The best way to measure permeability is through direct test on core samples. In this study, a few core samples were only used for destructive rock mechanical tests, and determining porosity (n) and hydraulic conductivity (k). Instead of using porosity–permeability relationships, we used global permeability transform to avoid the averaging nature of these cross plots. Given the lack of core samples, and that permeability cannot be derived from well logs, it was estimated using indirect methods. It is common practice to estimate permeability using porosity–permeability transforms developed from core data. However, porosity–permeability cross plots for carbonate reservoirs too often average out the robust permeability variations that are characteristic of carbonate reservoirs. According to Lucia (2007), the more accurate method is to use the global permeability transform using petrophysical class or rock fabric number (rfn) and interparticle porosity (the pores that are connected). Rock fabric number is related to interparticle porosity and geologic descriptions of particle size and sorting called rock fabrics. rfn ranges from 0.5 to 4 and is defined by class-average and class-boundary porosity–permeability transforms (Jennings and Lucia 2001). The value of the rock fabric number depends on porosity and water saturation, as higher water saturation for a given porosity gives higher rfn, and lower permeability for a given porosity yields higher rfn (Crain 2017). This is a new method, designed especially for estimating the permeability in carbonates with different shapes of pores. In this approach the permeability can be calculated as follows:

$$\log \left( K \right) = \left( {a - b\log \left( {{\text{rfn}}} \right)} \right) + \left( {c - d\log \left( {{\text{rfn}}} \right)} \right)\log \left( {\phi_{{{\text{ip}}}} } \right).$$
(8)

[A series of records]
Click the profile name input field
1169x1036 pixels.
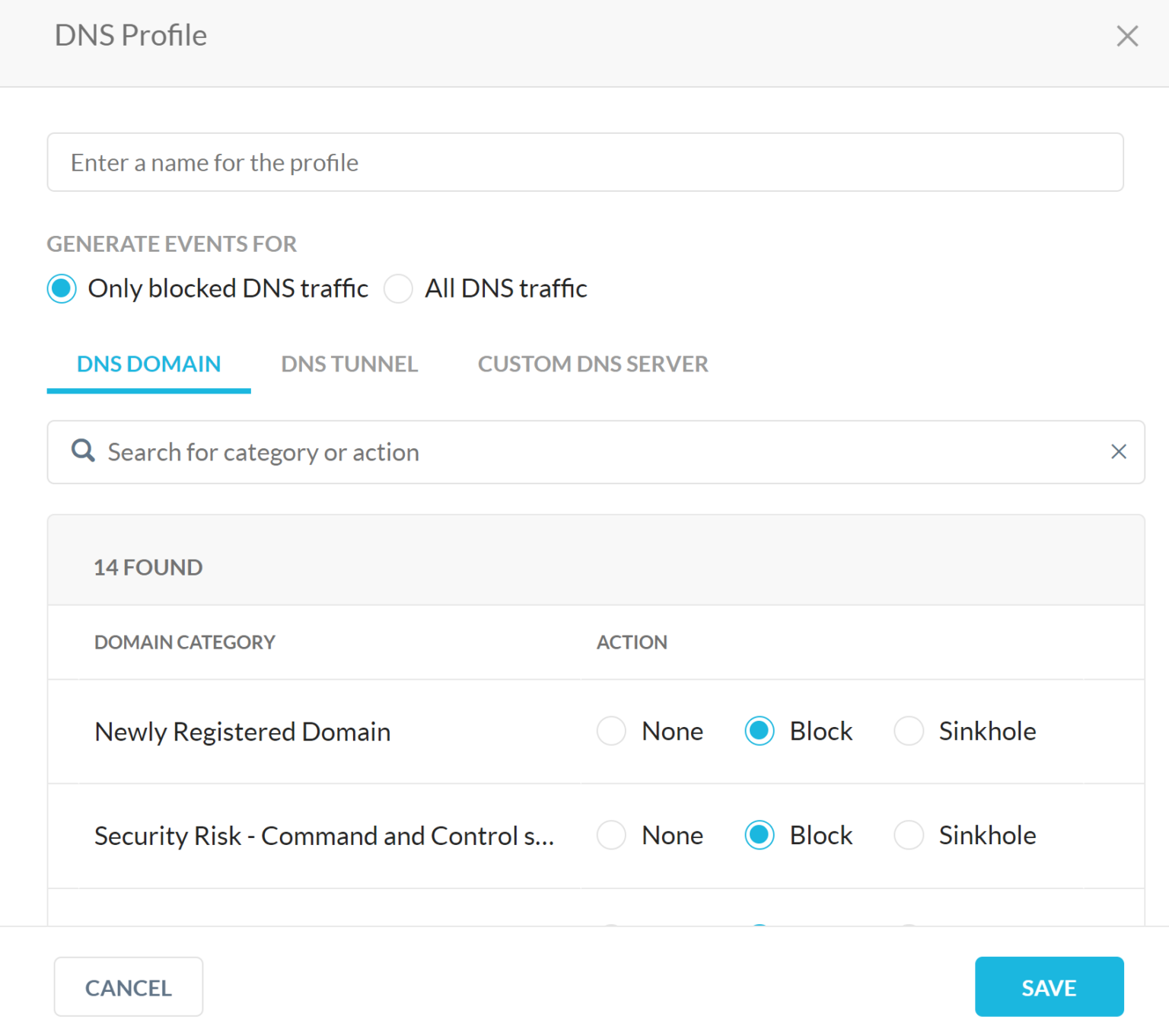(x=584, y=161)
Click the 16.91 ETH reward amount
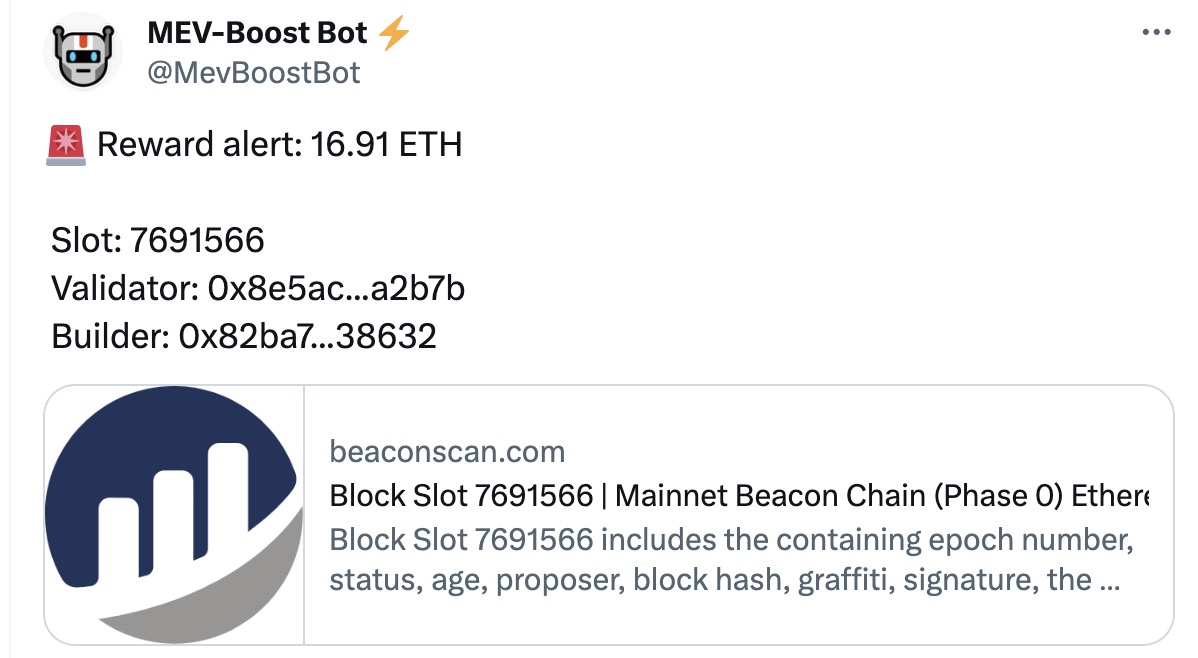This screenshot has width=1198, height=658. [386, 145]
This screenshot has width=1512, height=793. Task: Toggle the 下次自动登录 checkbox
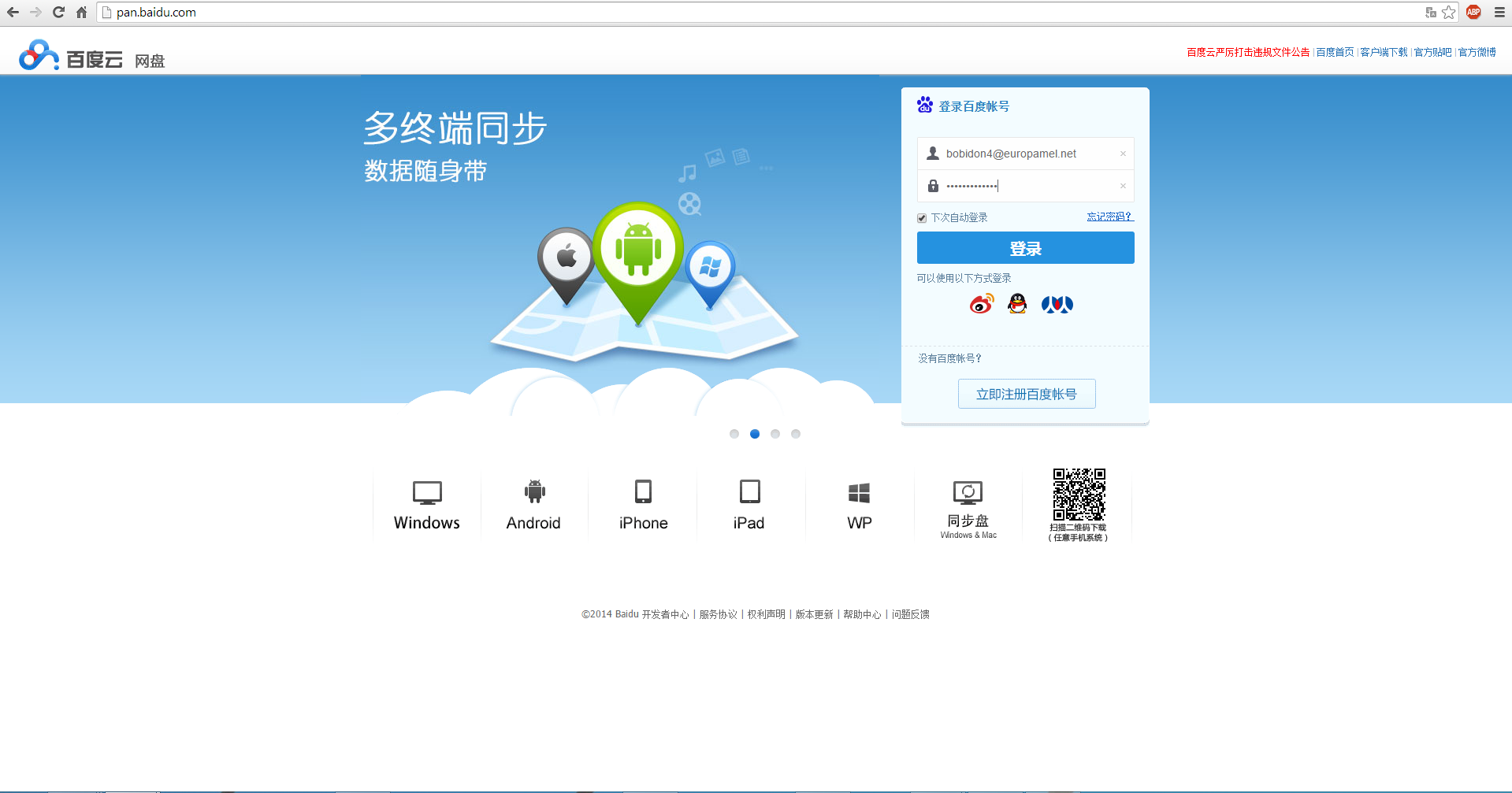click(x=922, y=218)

▶ What needs to be done
Please transcribe the passage above on estimating permeability in carbonate reservoirs in full, word for word.

▶ Written solution
The best way to measure permeability is through direct test on core samples. In this study, a few core samples were only used for destructive rock mechanical tests, and determining porosity (n) and hydraulic conductivity (k). Instead of using porosity–permeability relationships, we used global permeability transform to avoid the averaging nature of these cross plots. Given the lack of core samples, and that permeability cannot be derived from well logs, it was estimated using indirect methods. It is common practice to estimate permeability using porosity–permeability transforms developed from core data. However, porosity–permeability cross plots for carbonate reservoirs too often average out the robust permeability variations that are characteristic of carbonate reservoirs. According to Lucia (2007), the more accurate method is to use the global permeability transform using petrophysical class or rock fabric number (rfn) and interparticle porosity (the pores that are connected). Rock fabric number is related to interparticle porosity and geologic descriptions of particle size and sorting called rock fabrics. rfn ranges from 0.5 to 4 and is defined by class-average and class-boundary porosity–permeability transforms (Jennings and Lucia 2001). The value of the rock fabric number depends on porosity and water saturation, as higher water saturation for a given porosity gives higher rfn, and lower permeability for a given porosity yields higher rfn (Crain 2017). This is a new method, designed especially for estimating the permeability in carbonates with different shapes of pores. In this approach the permeability can be calculated as follows:

$$\log \left( K \right) = \left( {a - b\log \left( {{\text{rfn}}} \right)} \right) + \left( {c - d\log \left( {{\text{rfn}}} \right)} \right)\log \left( {\phi_{{{\text{ip}}}} } \right).$$
(8)